** SOAL LATIHAN **
Dalam teks tentang restitusi pajak, apa sebutan untuk jumlah pajak yang telah dibayar?

** KUTIPAN TEKS **

'''

Sederhananya, pengembalian atas kelebihan bayar pajak—yang biasa disebut ‘restitusi pajak (tax refund)’—terjadi apabila jumlah pajak yang telah dibayar (disebut ‘kredit pajak’) lebih besar daripada jumlah pajak yang terutang, atau telah dilakukan pembayaran pajak yang tidak seharusnya terutang, dengan catatan WP tidak punya hutang pajak lain.
Berapa Jumlah Yang Dapat Direstitusikan? Dari ketentuan ini, jika diformulasikan menjadi:
Jumlah Terbayar – Jumlah Terhutang = Bila plus, maka terjadi lebih bayar.
Misalnya: Total PPN atas dipungut atas penjualan barang (dalam negeri) PT. ABC dalam masa bulan Desember adalah sebesar Rp 10,000,000. Sementara di sisi lainnya PT. ABC, memeliki kredit pajak yang berupa faktur pajak masukan atas pembelian bahan baku sebesar Rp 15,000,000. Maka:
Rp 15,000,000 – Rp 10,000,000 = Rp 5,000,000.
Berarti ada kredit (atau kelebihan bayar) sebesar Rp 5, 000,000. Nah inilah jumlah yang bisa direstitusikan. Tentunya setelah kewajiban-kewajiban pajak lain juga telah dihitung. Untuk prosedur rincinya, silahkan terus dibaca hingga tulisan ini selesai.

'''

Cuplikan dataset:
'''

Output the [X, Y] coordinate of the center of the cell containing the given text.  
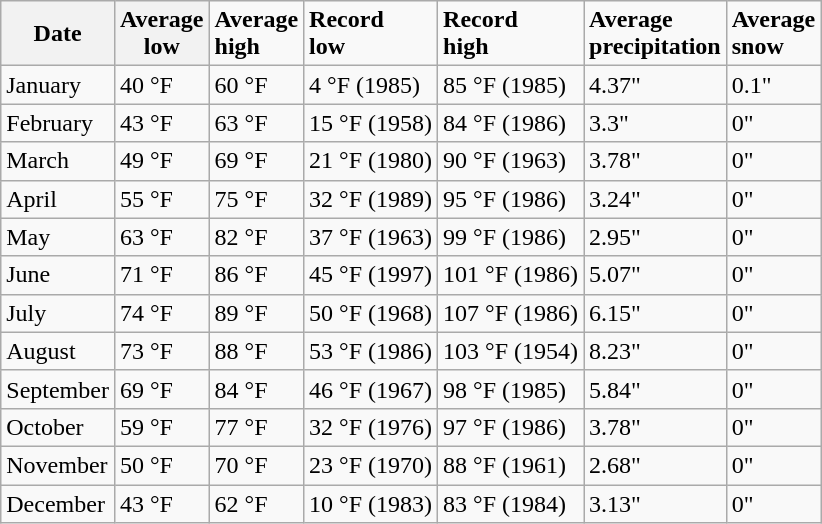
3.24" [656, 199]
53 °F (1986) [371, 351]
Recordhigh [511, 34]
5.07" [656, 275]
60 °F [256, 85]
6.15" [656, 313]
99 °F (1986) [511, 237]
Averagehigh [256, 34]
October [58, 427]
50 °F [162, 465]
August [58, 351]
Averagesnow [774, 34]
8.23" [656, 351]
85 °F (1985) [511, 85]
83 °F (1984) [511, 503]
February [58, 123]
75 °F [256, 199]
10 °F (1983) [371, 503]
55 °F [162, 199]
June [58, 275]
84 °F (1986) [511, 123]
40 °F [162, 85]
32 °F (1976) [371, 427]
21 °F (1980) [371, 161]
71 °F [162, 275]
88 °F (1961) [511, 465]
37 °F (1963) [371, 237]
November [58, 465]
5.84" [656, 389]
101 °F (1986) [511, 275]
December [58, 503]
103 °F (1954) [511, 351]
70 °F [256, 465]
98 °F (1985) [511, 389]
50 °F (1968) [371, 313]
January [58, 85]
Date [58, 34]
49 °F [162, 161]
62 °F [256, 503]
45 °F (1997) [371, 275]
2.68" [656, 465]
0.1" [774, 85]
3.3" [656, 123]
86 °F [256, 275]
107 °F (1986) [511, 313]
July [58, 313]
97 °F (1986) [511, 427]
Recordlow [371, 34]
82 °F [256, 237]
March [58, 161]
46 °F (1967) [371, 389]
89 °F [256, 313]
84 °F [256, 389]
32 °F (1989) [371, 199]
April [58, 199]
90 °F (1963) [511, 161]
4.37" [656, 85]
77 °F [256, 427]
59 °F [162, 427]
15 °F (1958) [371, 123]
73 °F [162, 351]
Averageprecipitation [656, 34]
95 °F (1986) [511, 199]
May [58, 237]
23 °F (1970) [371, 465]
74 °F [162, 313]
September [58, 389]
3.13" [656, 503]
88 °F [256, 351]
Averagelow [162, 34]
2.95" [656, 237]
4 °F (1985) [371, 85]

'''

** JAWABAN SOAL **
Kredit pajak.